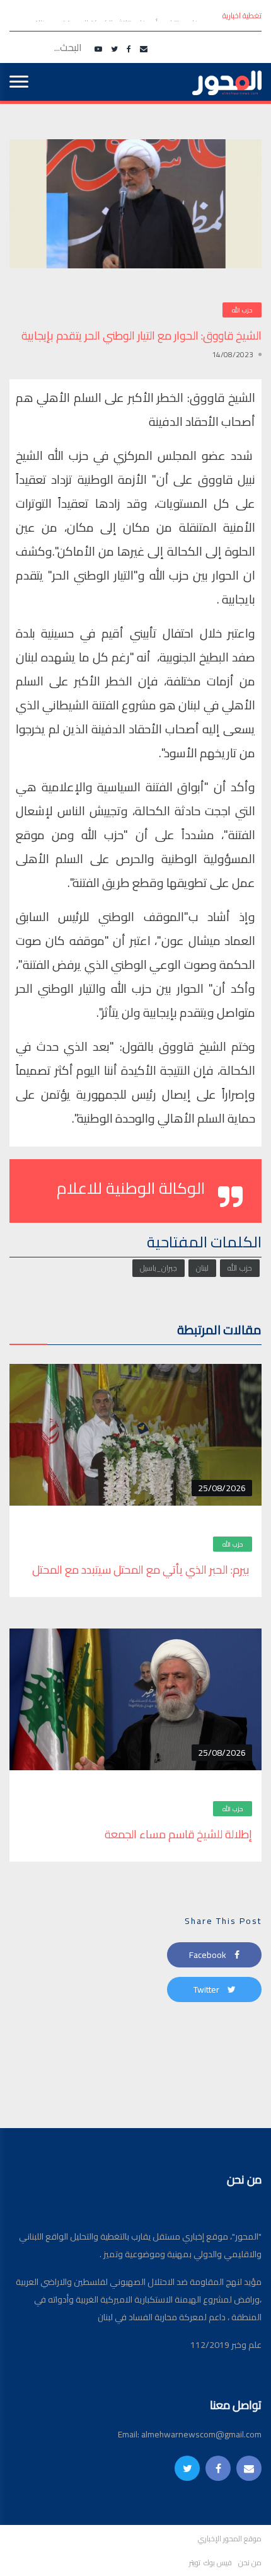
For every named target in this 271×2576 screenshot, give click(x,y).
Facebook (208, 1955)
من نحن (250, 2562)
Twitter (207, 1989)
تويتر (194, 2562)
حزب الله (242, 310)
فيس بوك (218, 2562)
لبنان (202, 1268)
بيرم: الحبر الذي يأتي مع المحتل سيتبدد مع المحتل (142, 1569)
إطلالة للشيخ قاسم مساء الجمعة (177, 1834)
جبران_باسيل (158, 1268)
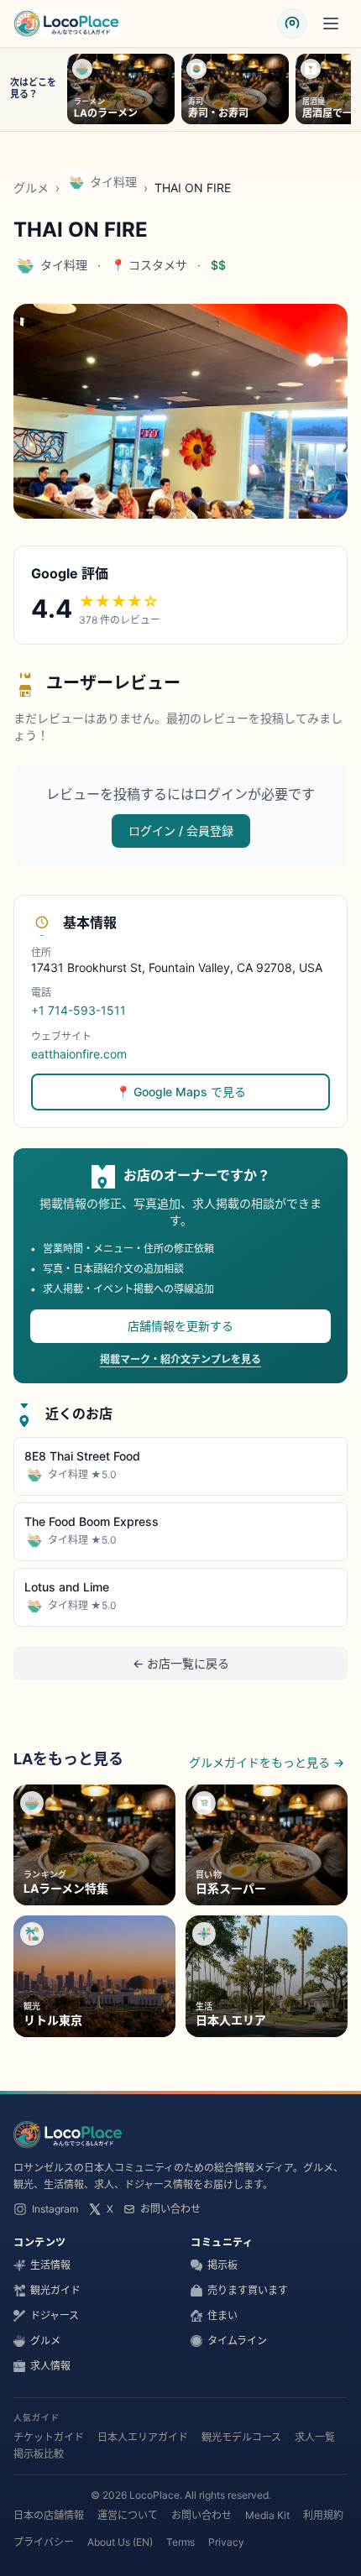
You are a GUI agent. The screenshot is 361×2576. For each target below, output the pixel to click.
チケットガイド (48, 2437)
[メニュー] (331, 23)
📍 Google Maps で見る (181, 1091)
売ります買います (247, 2290)
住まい (222, 2315)
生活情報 (50, 2265)
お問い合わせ (170, 2208)
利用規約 (323, 2515)
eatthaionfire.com (79, 1054)
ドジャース (54, 2315)
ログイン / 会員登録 (180, 830)
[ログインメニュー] (292, 23)
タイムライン (237, 2340)
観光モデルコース (241, 2437)
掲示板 (222, 2265)
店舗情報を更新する (180, 1326)
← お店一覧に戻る (181, 1663)
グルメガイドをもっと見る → (266, 1762)
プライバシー (43, 2542)
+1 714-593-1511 (78, 1010)
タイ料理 (113, 182)
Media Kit (267, 2515)
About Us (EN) (120, 2542)
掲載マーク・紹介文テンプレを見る (180, 1359)
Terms (180, 2542)
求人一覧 (315, 2437)
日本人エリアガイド (142, 2437)
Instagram (55, 2208)
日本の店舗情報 (48, 2515)
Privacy (226, 2542)
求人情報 (50, 2365)
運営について (127, 2515)
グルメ (31, 187)
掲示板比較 (38, 2454)
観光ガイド (55, 2290)
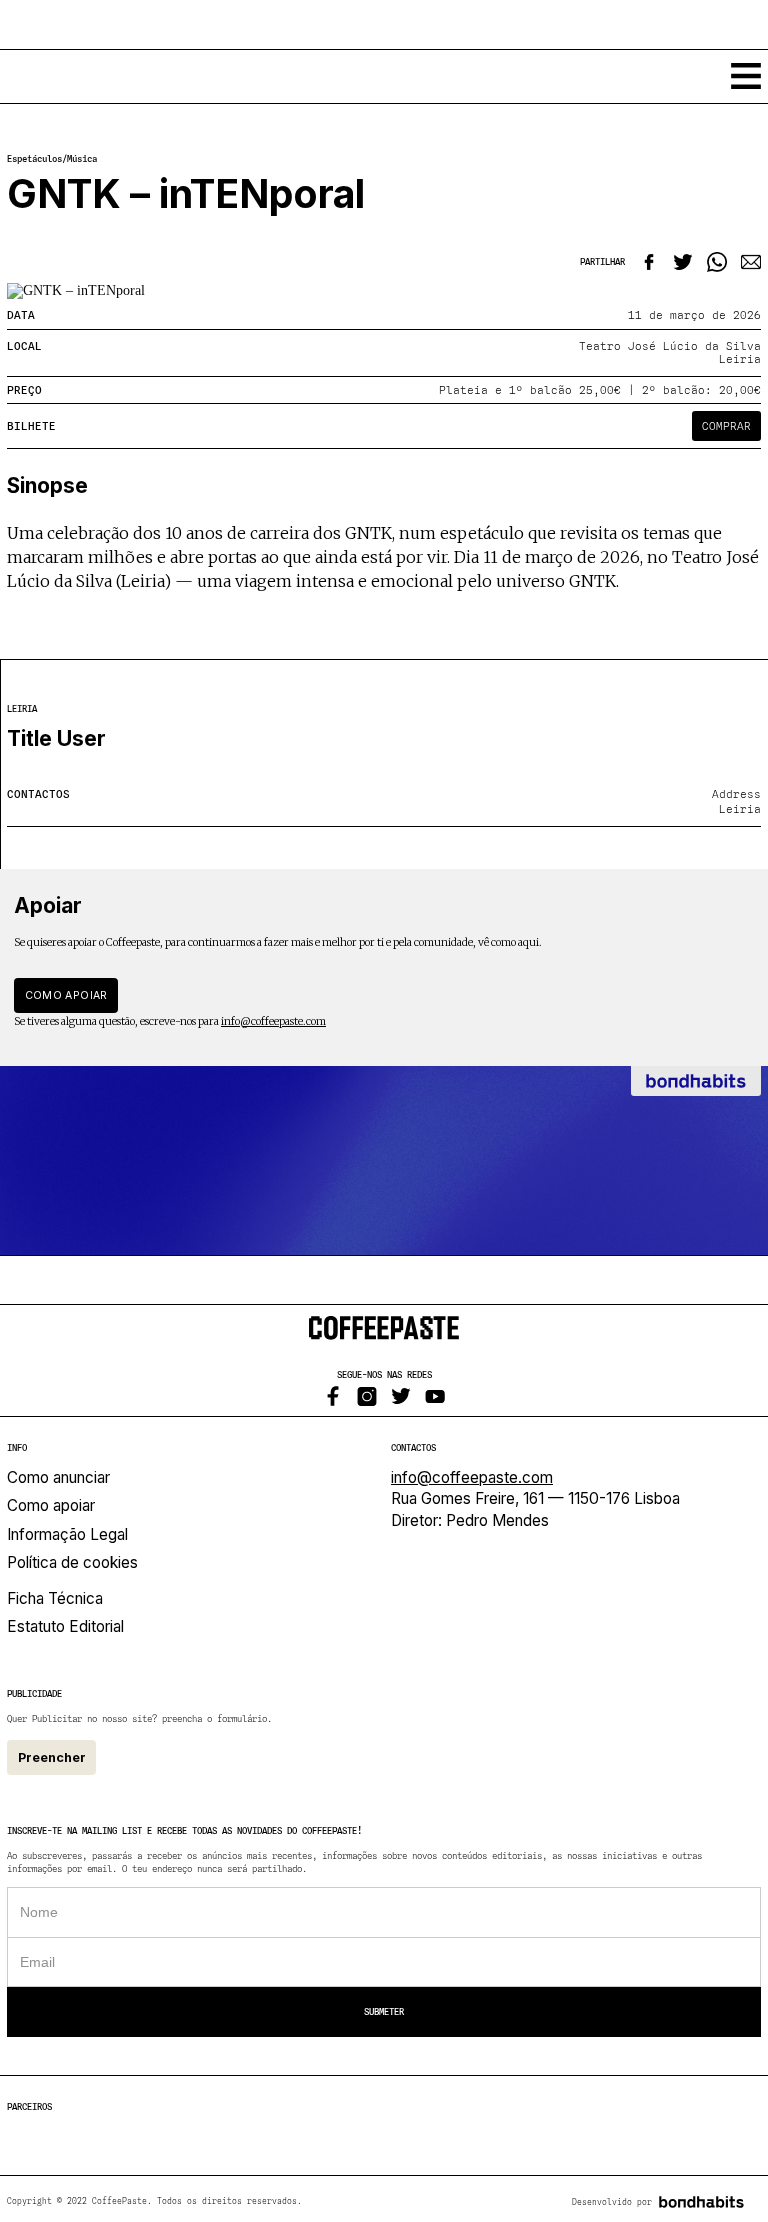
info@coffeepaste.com (273, 1021)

================================

### [Problem statement]
Restate the entire listing word for word, excluding pictures.

### [Response to this exercise]
For every named target in this 271×2576 screenshot, give click(x,y).
Facebook (208, 1955)
من نحن (250, 2562)
Twitter (207, 1989)
تويتر (194, 2562)
حزب الله (242, 310)
فيس بوك (218, 2562)
لبنان (202, 1268)
بيرم: الحبر الذي يأتي مع المحتل سيتبدد مع المحتل (142, 1569)
إطلالة للشيخ قاسم مساء الجمعة (177, 1834)
جبران_باسيل (158, 1268)
You are a GUI agent. The screenshot is 361×2576. For each target below, output the pixel to click.
チケットガイド (48, 2437)
[メニュー] (331, 23)
📍 Google Maps で見る (181, 1091)
売ります買います (247, 2290)
住まい (222, 2315)
生活情報 (50, 2265)
お問い合わせ (170, 2208)
利用規約 (323, 2515)
eatthaionfire.com (79, 1054)
ドジャース (54, 2315)
ログイン / 会員登録 (180, 830)
[ログインメニュー] (292, 23)
タイムライン (237, 2340)
観光モデルコース (241, 2437)
掲示板 (222, 2265)
店舗情報を更新する (180, 1326)
← お店一覧に戻る (181, 1663)
グルメガイドをもっと見る → (266, 1762)
プライバシー (43, 2542)
+1 714-593-1511 (78, 1010)
タイ料理 (113, 182)
Media Kit (267, 2515)
About Us (EN) (120, 2542)
掲載マーク・紹介文テンプレを見る (180, 1359)
Terms (180, 2542)
求人一覧 (315, 2437)
日本人エリアガイド (142, 2437)
Instagram (55, 2208)
日本の店舗情報 (48, 2515)
Privacy (226, 2542)
求人情報 (50, 2365)
運営について (127, 2515)
グルメ (31, 187)
掲示板比較 (38, 2454)
観光ガイド (55, 2290)
info@coffeepaste.com (273, 1021)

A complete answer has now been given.